==== Dataset extract

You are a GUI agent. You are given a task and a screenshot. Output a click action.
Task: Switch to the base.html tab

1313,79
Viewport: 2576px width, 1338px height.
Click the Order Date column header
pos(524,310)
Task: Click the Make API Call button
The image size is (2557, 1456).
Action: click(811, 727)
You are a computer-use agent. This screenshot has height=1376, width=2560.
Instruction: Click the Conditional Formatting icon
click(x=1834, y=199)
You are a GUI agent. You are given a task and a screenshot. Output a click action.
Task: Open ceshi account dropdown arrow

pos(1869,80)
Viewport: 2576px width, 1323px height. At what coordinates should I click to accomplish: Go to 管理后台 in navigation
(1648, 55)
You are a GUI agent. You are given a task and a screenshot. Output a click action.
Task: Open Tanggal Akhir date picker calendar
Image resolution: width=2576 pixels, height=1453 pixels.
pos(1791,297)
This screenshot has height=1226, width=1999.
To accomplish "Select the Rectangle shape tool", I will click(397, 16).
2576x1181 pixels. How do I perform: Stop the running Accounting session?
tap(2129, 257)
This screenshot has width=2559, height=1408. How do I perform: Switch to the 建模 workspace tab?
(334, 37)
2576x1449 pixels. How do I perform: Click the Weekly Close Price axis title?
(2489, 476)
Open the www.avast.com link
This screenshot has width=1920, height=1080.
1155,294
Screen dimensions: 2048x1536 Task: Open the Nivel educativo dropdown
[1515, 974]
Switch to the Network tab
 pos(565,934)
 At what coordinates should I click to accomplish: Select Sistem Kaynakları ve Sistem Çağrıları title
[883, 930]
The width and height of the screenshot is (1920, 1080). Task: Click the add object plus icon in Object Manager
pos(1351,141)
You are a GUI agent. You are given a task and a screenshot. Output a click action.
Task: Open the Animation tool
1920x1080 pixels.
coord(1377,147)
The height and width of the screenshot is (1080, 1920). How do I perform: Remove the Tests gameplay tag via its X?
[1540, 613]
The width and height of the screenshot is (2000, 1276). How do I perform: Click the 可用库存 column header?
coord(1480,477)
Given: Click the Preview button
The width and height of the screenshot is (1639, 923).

========

> Task item
Beginning with the line that contains "Screen dimensions: 2048x1536", return every line through the end of the data above, exactly as written.

> Problem solution
Screen dimensions: 2048x1536 Task: Open the Nivel educativo dropdown
[1515, 974]
Switch to the Network tab
 pos(565,934)
 At what coordinates should I click to accomplish: Select Sistem Kaynakları ve Sistem Çağrıları title
[883, 930]
The width and height of the screenshot is (1920, 1080). Task: Click the add object plus icon in Object Manager
pos(1351,141)
You are a GUI agent. You are given a task and a screenshot. Output a click action.
Task: Open the Animation tool
1920x1080 pixels.
coord(1377,147)
The height and width of the screenshot is (1080, 1920). How do I perform: Remove the Tests gameplay tag via its X?
[1540, 613]
The width and height of the screenshot is (2000, 1276). How do I perform: Click the 可用库存 column header?
coord(1480,477)
Given: Click the Preview button
The width and height of the screenshot is (1639, 923).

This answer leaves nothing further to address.